Month 7 - MS and Cancer

Everyone knows someone that either has cancer, had cancer and survived, or had cancer and did not survive.  With one in five people destined to have cancer in their lifetime the odds make it at least somewhat likely that the reader may face, or have already faced, the disease.

These numbers make it obvious why cancer research gets the attention that it gets.  Luckily there has been some spin-off from that research to the field of MS treatment.  The drug Alemtuzumab being an example (whether it worked for me or not)!
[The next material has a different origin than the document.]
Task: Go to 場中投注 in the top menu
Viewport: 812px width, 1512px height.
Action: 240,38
I can imagine a scenario where it was first realized that Alemtuzumab might help with MS.  Maybe this is far fetched and whimsical but here is what I would like to think may have happened.

Imagine someone with that is already suffering from MS getting the news that they have cancer.  As if things were not already bad enough they have a possible death sentence on top of a death sentence.  I would like to imagine that they are pretty severely impacted by the MS, severe difficulty walking, if they are not already in a wheelchair.   Part of the treatment that they get for their cancer is Alemtuzumab.  They have to be pretty depressed at this point!
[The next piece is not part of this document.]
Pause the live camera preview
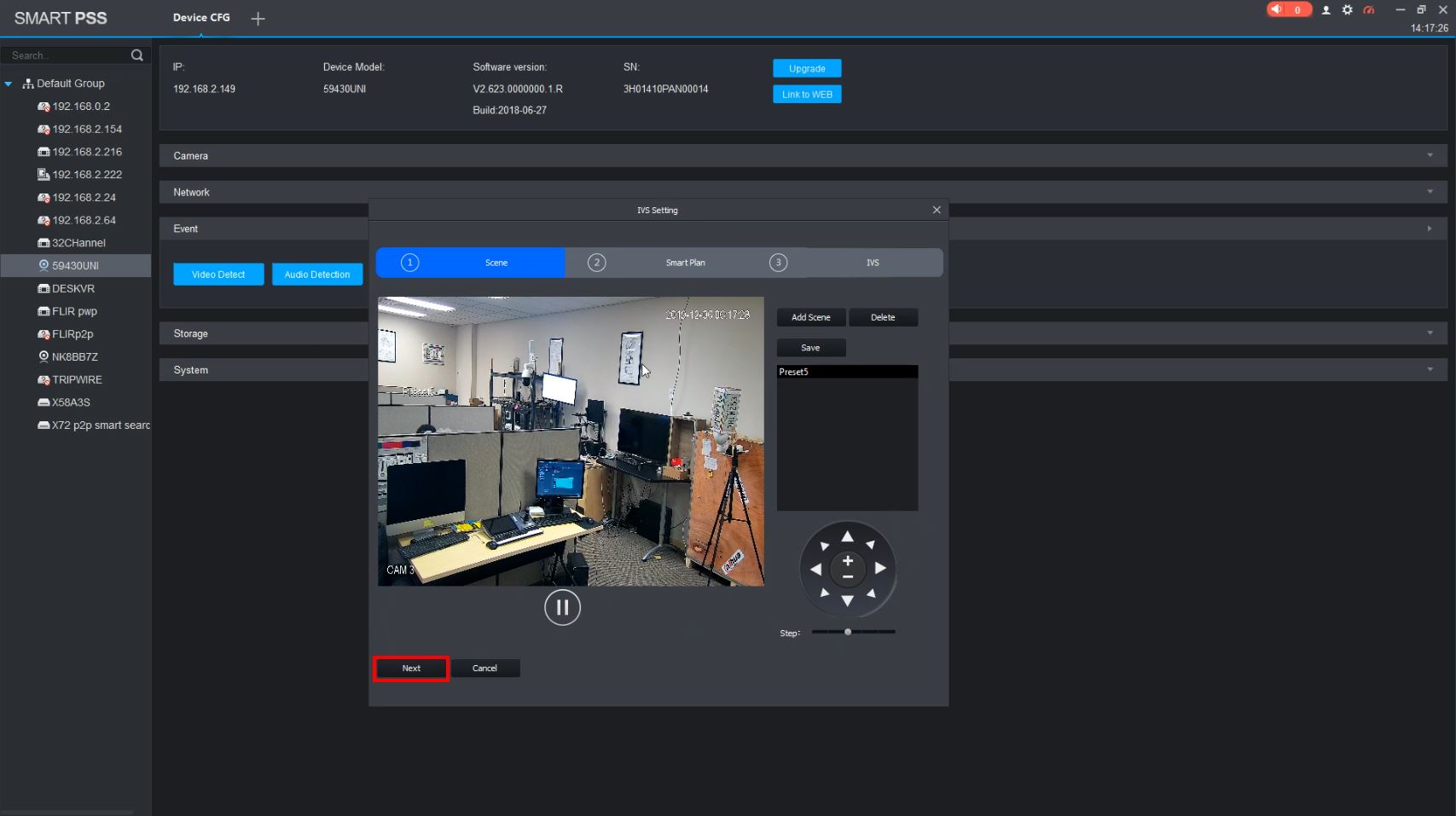The image size is (1456, 816). coord(562,607)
Now in order for my story to have the ending that I want it to have they have to get the news that post treatment scans have indicated that their cancer is in remission.   Imaging the surprise of all involved, however, then the MS suffering cancer patient walks into their appointment to get this news rather than having to be wheeled in!

I know it probably did not happen like this but it could have....

Monday, August 3, 2015

Month 7 - Met an Alemtuzumab Miracle

Last week I was in Charing Cross for a follow-up appointment with my Neuro and visited the MS day ward to get my monthly blood test done.   While I was there I met a young woman that was one of the first MS patients in the UK to get Alemtuzumab. 

When she got the treatment a couple of years ago she was in a wheel chair and was not able to work.  She now walks quite well though still uses a cane for balance and is back at work.  This is what I was hoping for as a best case.  Well, not the work part, the walking part!

Unfortunately it does not seem that the treatment has had any impact and it really should have shown its face of improvement by now if there was to be any.  What I am seeing instead is continued disease progression.

The visit to the neurologist did not provide any positive light.   The scans show no new damage to my mylin (in the form of lesions) yet the disease has progressed.   It seems there are two flavours of that shows as lesions and one that does not.   The former is the one that responds well to treatments such as Alemtuzumab and the stem cell regimen that I was hoping might be a final chance.   The one that I seem to have is not so cooperative.

The next step is a PET scan to see if there are lesions that are being missed and a consultation with another neurologist for a second opinion.   The NHS is doing what they can.  I guess it is just a matter of hoping for the best.